Autor zdjęcia: Zbigniew Luchciński/ksppolonia.pl
Wreszcie wszystko ostatecznie wyjaśnione. Paweł Wszołek oficjalnie w Sampdorii
Długo to trwało, ale dobrze się skończyło. Paweł Wszołek oficjalnie został piłkarzem Sampdorii. Z czternastym klubem Serie A związał się aż czteroletnim kontraktem.
Młody skrzydłowy zmienił barwy na zasadzie wolnego transferu, gdyż kilka tygodni temu anulowano jego umowę z Polonią Warszawa. Temat drużyny z Genui wałkowano w mediach od dawna. Ostatnio było nieco ciszej i wreszcie historia ta znalazła swój kres.
Skoro Wszołka wzięto na cztery sezony, Włosi muszą z nim wiązać poważne plany. Najwyraźniej nie zraził ich fakt, że piłkarz ma za sobą fatalną rundę wiosenną. Zamieszanie z transferem do Hannoveru, kilka dni bez treningów, coraz większe problemy Polonii - to wszystko na pewno mogło mieć wpływ, ale czy aż tak duży? Czy to był jedyny powód? Tego pewnie nigdy się nie dowiemy.
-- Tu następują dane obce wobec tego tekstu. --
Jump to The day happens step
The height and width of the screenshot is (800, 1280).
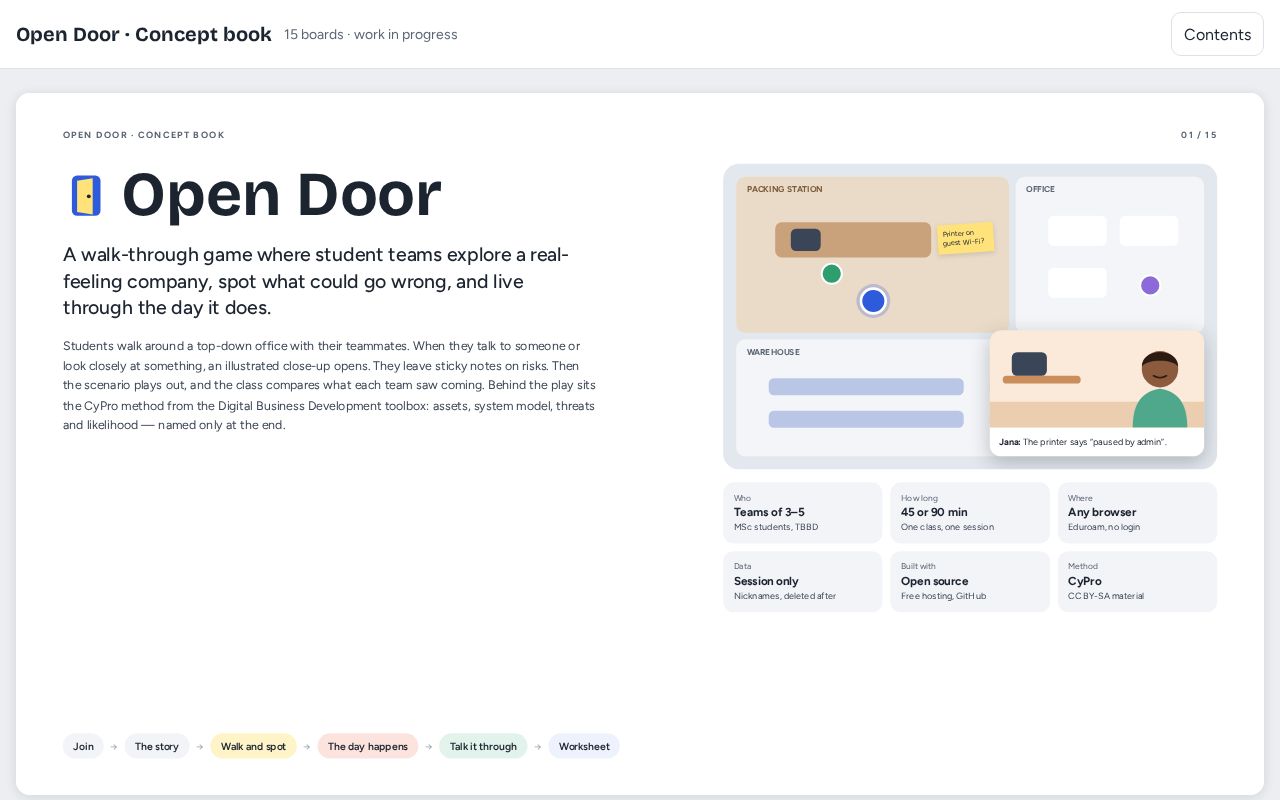click(368, 746)
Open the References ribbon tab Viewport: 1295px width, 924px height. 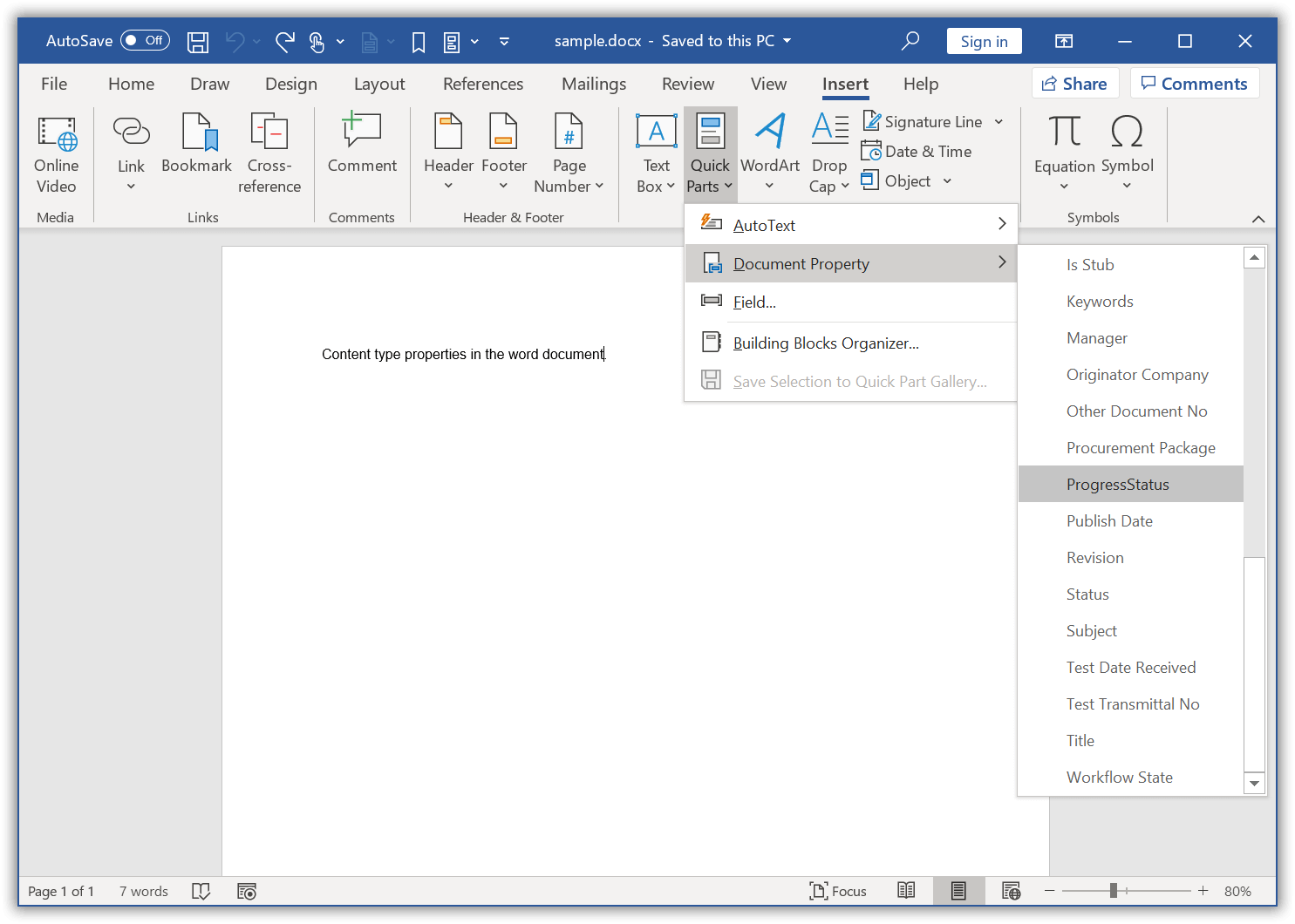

Jak na klub z czołowej ligi, na Stadio Luigi Ferraris rywalizacja na skrzydle jest obecnie niezbyt duża. Marcelo Estigarribia był jedynie wypożyczony i raczej nie zostanie. Z kolei Davide Gavazzi leczy poważną kontuzję, więc zostają jeszcze tylko Zsolt Laczko (powrót z Vicenzy), Eder i Gianclusa Sansone. Polak ma zatem sporą szansę, by wskoczyć do składu.
Razem z transferem Wszołka ogłoszono przyjście napastnika Juventusu, Manolo Gabbiadiniego. W ostatnim sezonie przebywał on na wypożyczeniu w Bolonii. W 30 meczach strzelił sześć goli.
Niedługo ich nowym kolegą powinien też zostać Bartosz Salamon. Jego obecność na pewno pomogłaby Wszołkowi, bo zawodnik Milanu od lat gra we Włoszech, doskonale zna język. Byłby nieoceniony na początku aklimatyzacji.